§ Задание
Кто из руководства, согласно тексту о XX съезде, наверняка ощущал потребность в правде?

§ Исходный текст

>>>>

XX съезд изменил положение с точки зрения потребностей тех, кто делает политику. Они уже нуждались в правде, хотя бы в знании объективной картины мира (в руководстве это едва ли понимали многие, но наверняка ощущали О.В. Куусинен и А.И. Микоян и, можно думать, Д.Т. Шепилов). Но стандарты, которые допускались в печати и даже научных изданиях, оставались в основном прежними, и на их страже стояло еще множество бдительных «охранителей основ», политических ортодоксов, которым, кстати, и начальство никогда не препятствовало, если те брались в пух и прах разносить любую свежую, нестандартную, содержавшую новые мысли работу, тем более если ее автор покушался на «священные» догмы.

<<<<

§ Сведения
>>>>

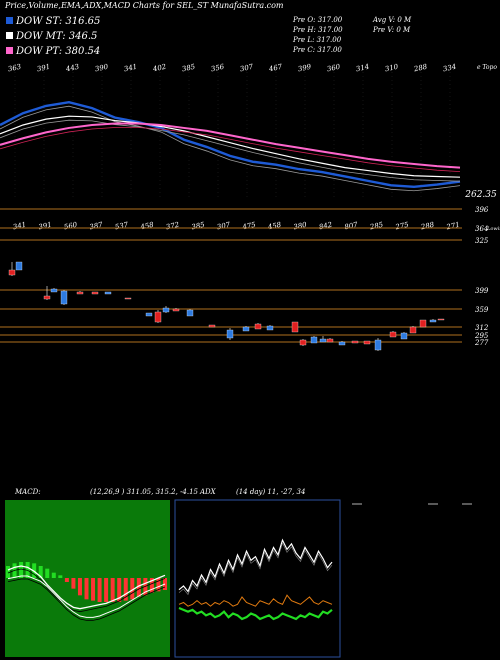  Describe the element at coordinates (300, 226) in the screenshot. I see `bottom-label: 380` at that location.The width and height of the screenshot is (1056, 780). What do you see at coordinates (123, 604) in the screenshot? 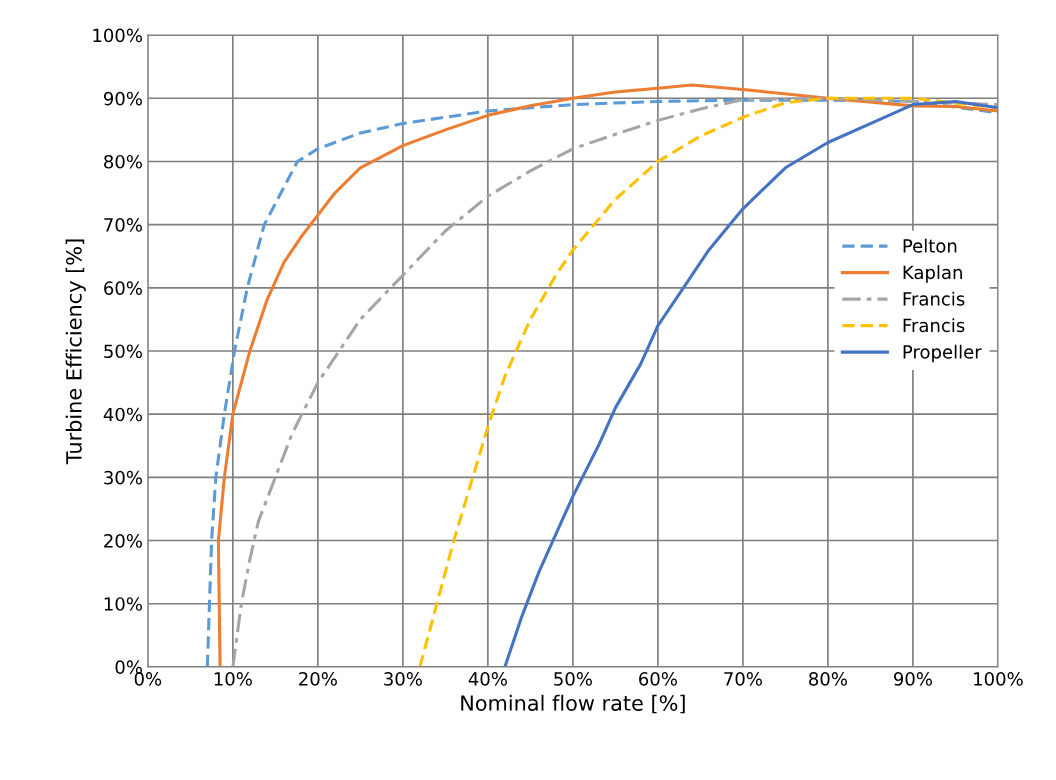
I see `y-tick-label: 10%` at bounding box center [123, 604]. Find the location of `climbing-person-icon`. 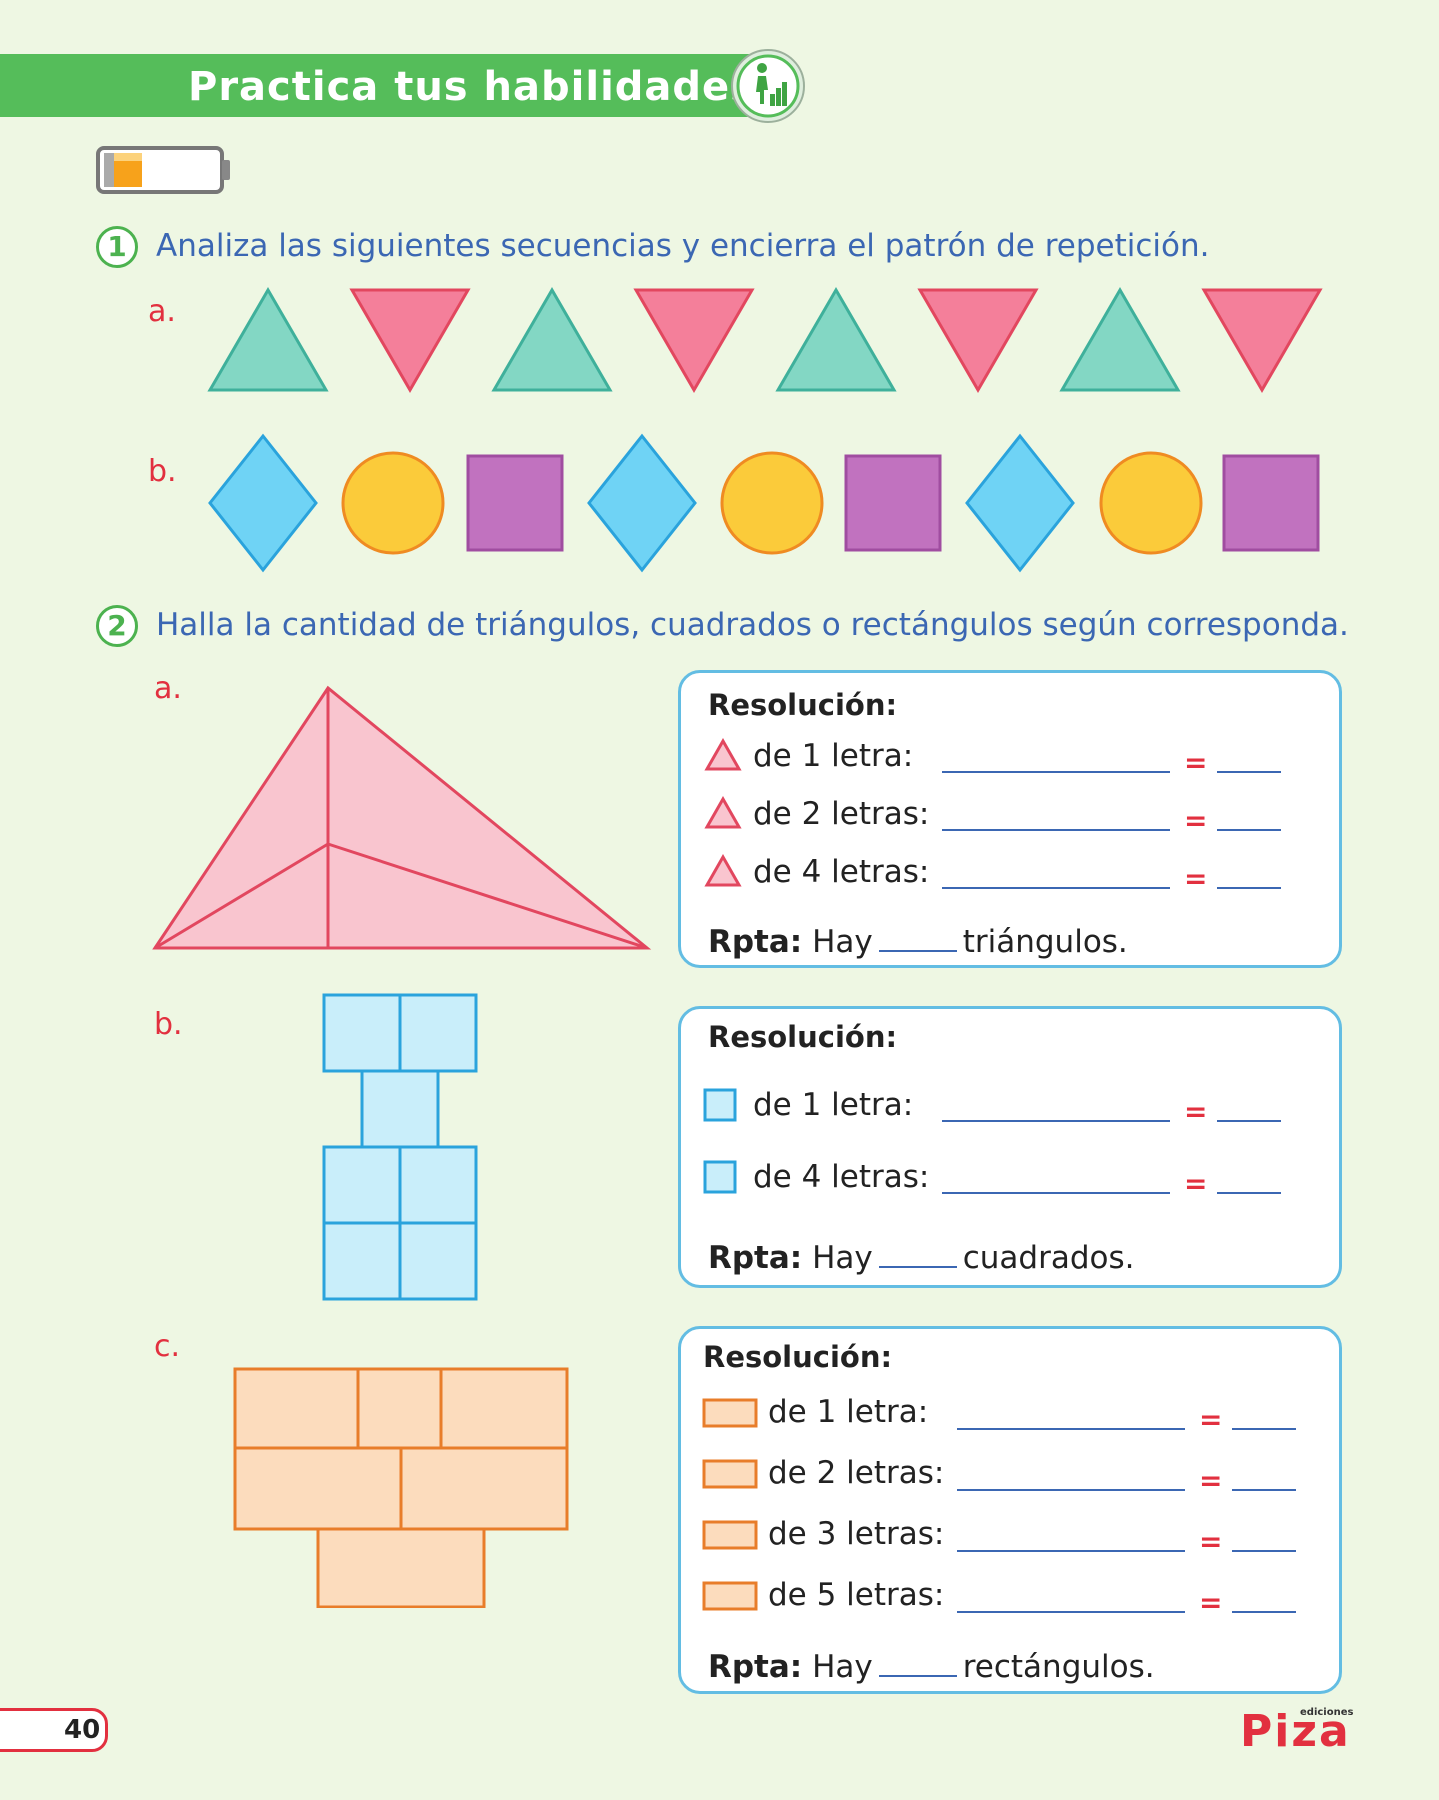

climbing-person-icon is located at coordinates (768, 86).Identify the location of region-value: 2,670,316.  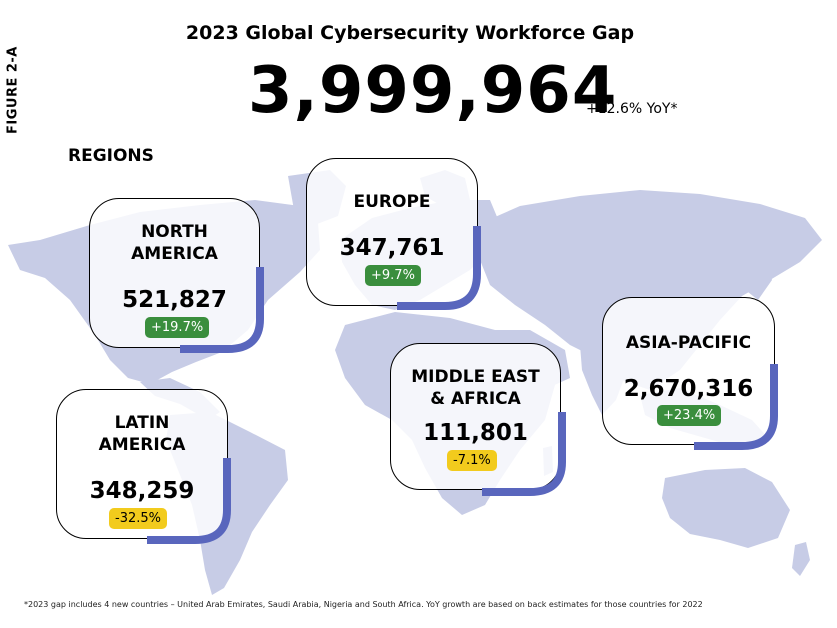
(688, 389).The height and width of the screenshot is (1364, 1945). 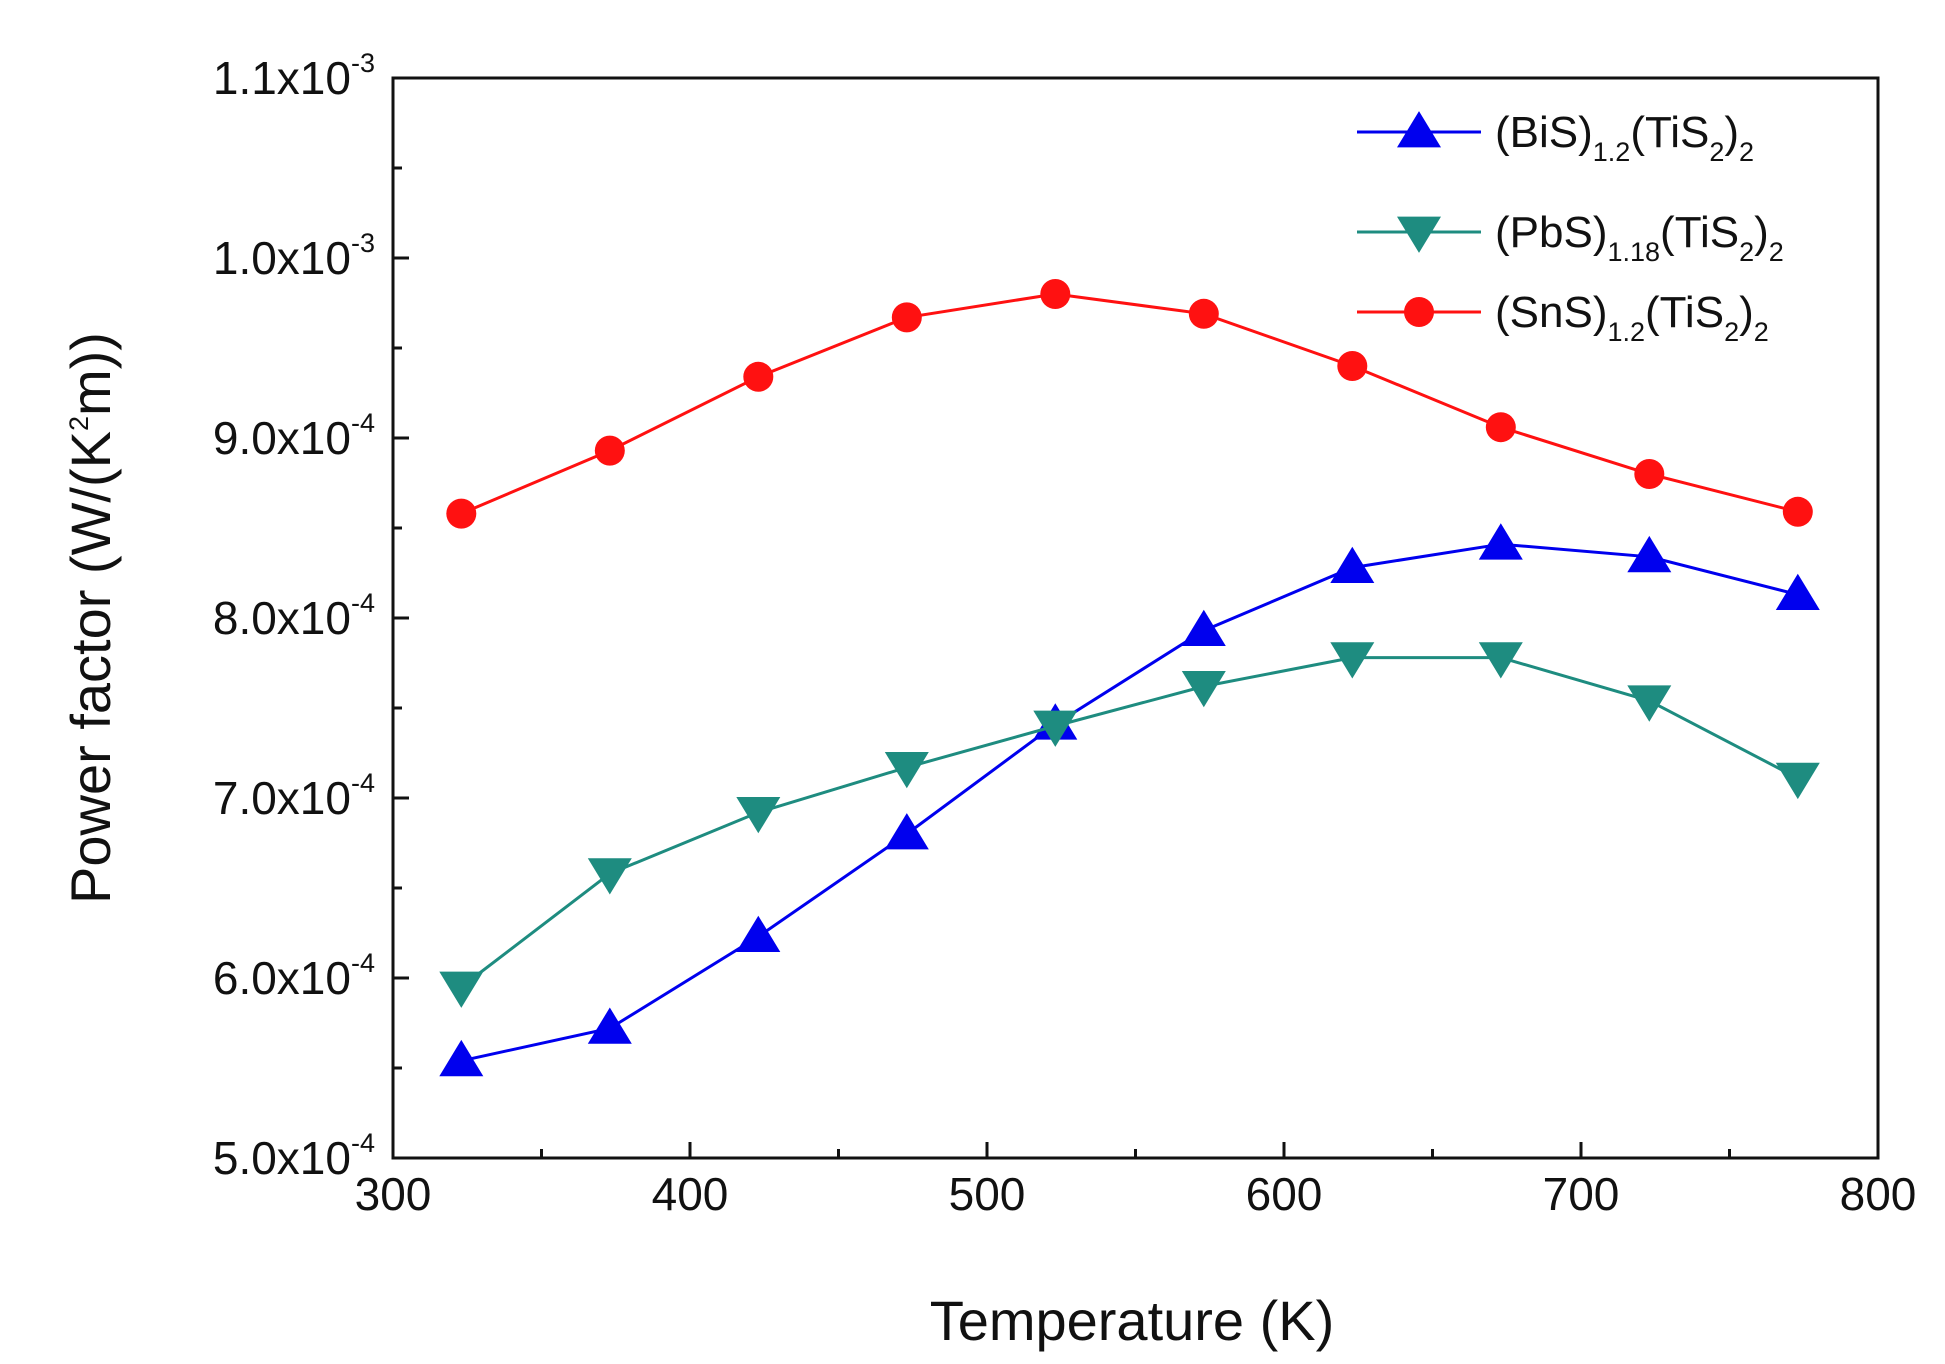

<<<<

§ Результат выполнения
О.В. Куусинен и А.И. Микоян, а также, можно думать, Д.Т. Шепилов.